The Expectations Index—based on consumers’ short-term outlook for income, business and labor market conditions—fell from 76.4 to 75.6 (1985 = 100).
“Expectations for the next six months stayed below the recession threshold of 80, reflecting a decline in confidence about future business conditions, job availability and incomes,” continued Peterson. “The continued skepticism about the future is notable given U.S. consumers—at least through the third quarter of this year—continued to spend heavily on both goods and services. Expectations that interest rates will rise in the year ahead ticked up in October, and the outlook for stock prices weakened slightly.”

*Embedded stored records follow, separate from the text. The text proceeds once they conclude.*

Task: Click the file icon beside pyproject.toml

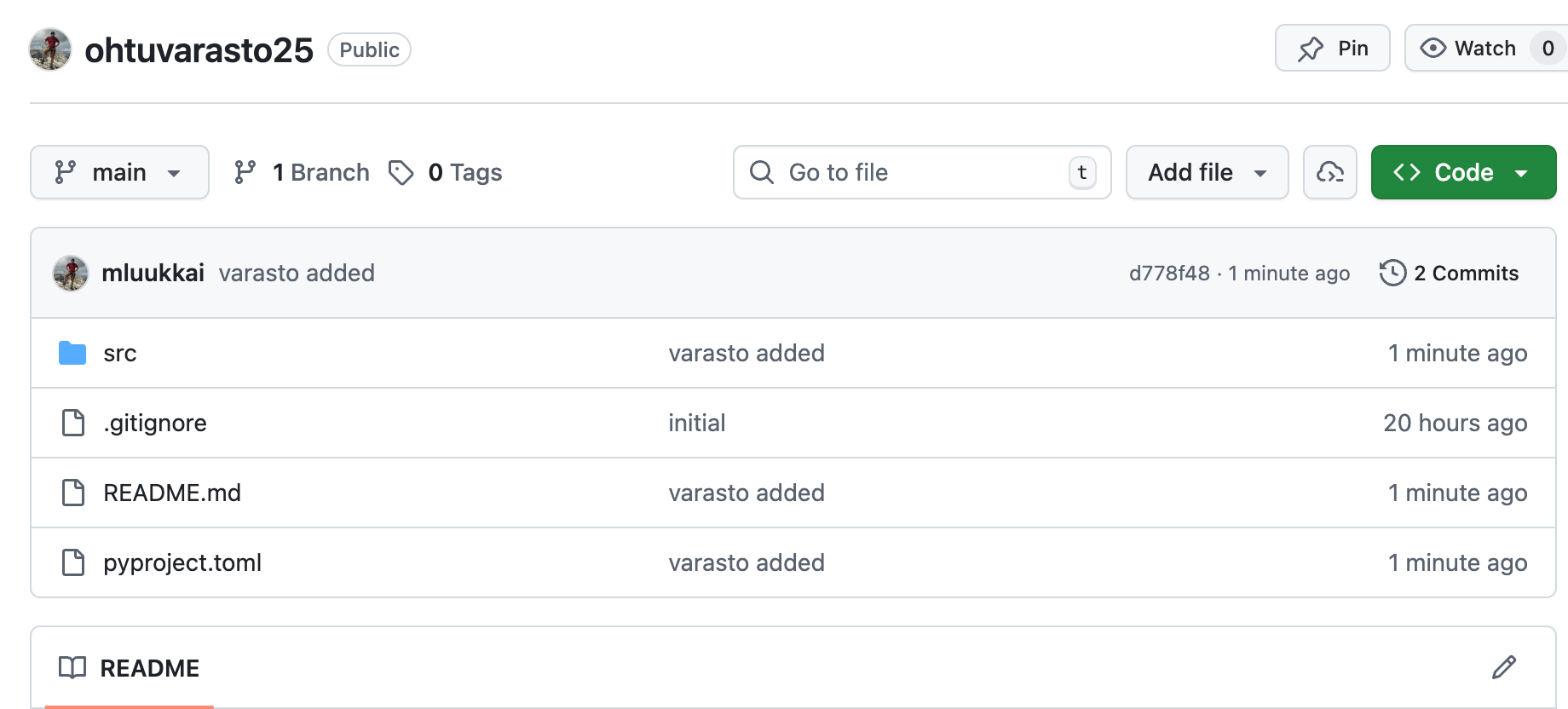Action: pos(73,562)
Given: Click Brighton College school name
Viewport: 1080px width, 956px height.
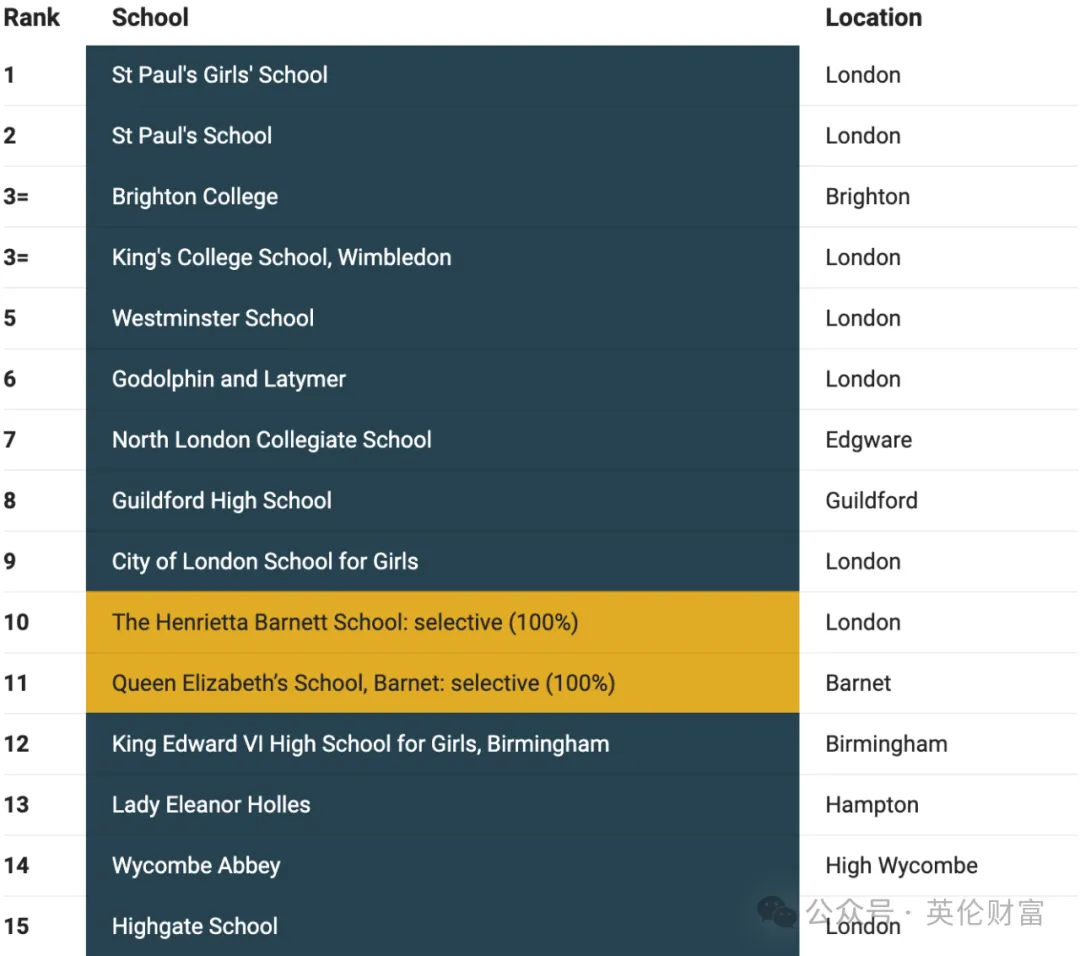Looking at the screenshot, I should coord(195,197).
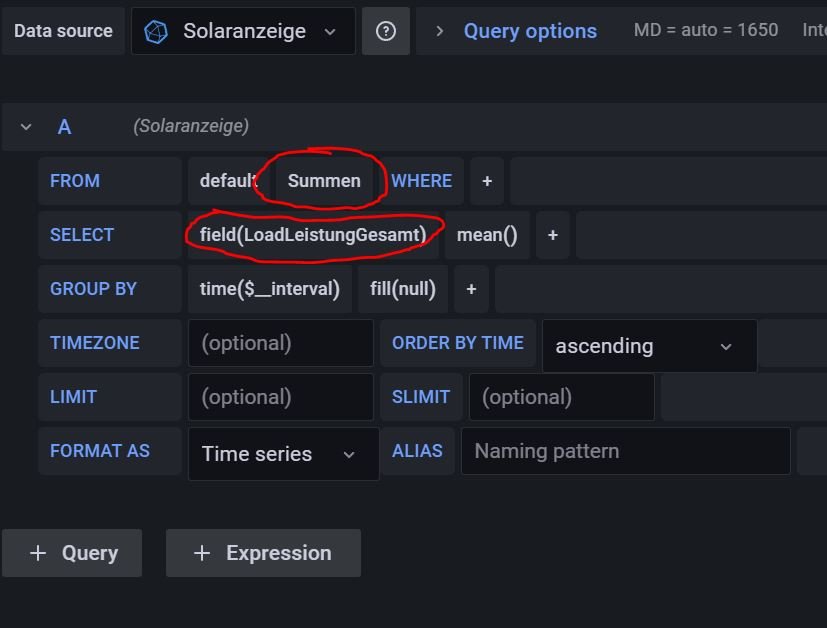
Task: Click the ALIAS Naming pattern field
Action: click(625, 451)
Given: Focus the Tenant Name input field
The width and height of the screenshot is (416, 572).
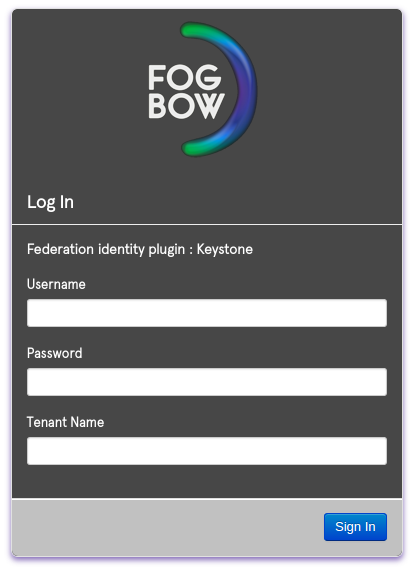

As for consumers’ short-term business conditions outlook, 16.5% expect business conditions to improve (up from 15.3%), and 20.2% expect conditions to worsen (up from 18.7%). For the labor market outlook, 16% of consumers expect more jobs to be available (down from 16.2%), and 19% anticipate fewer jobs (up from 18.9%). For short-term income prospects, 15.6% of consumers expect their incomes to increase (down from 17.9%), and 13% expect a decrease (down from 14.1%).
“More than two-thirds of consumers still said recession is ‘somewhat’ or ‘very likely’ in October,” concluded Peterson. “The fluctuating soundings likely reflect ongoing uncertainty given mixed buying plans. On a six-month moving average basis, plans to purchase autos and appliances rose while plans to buy homes—in line with rising interest rates—continued to trend downward.”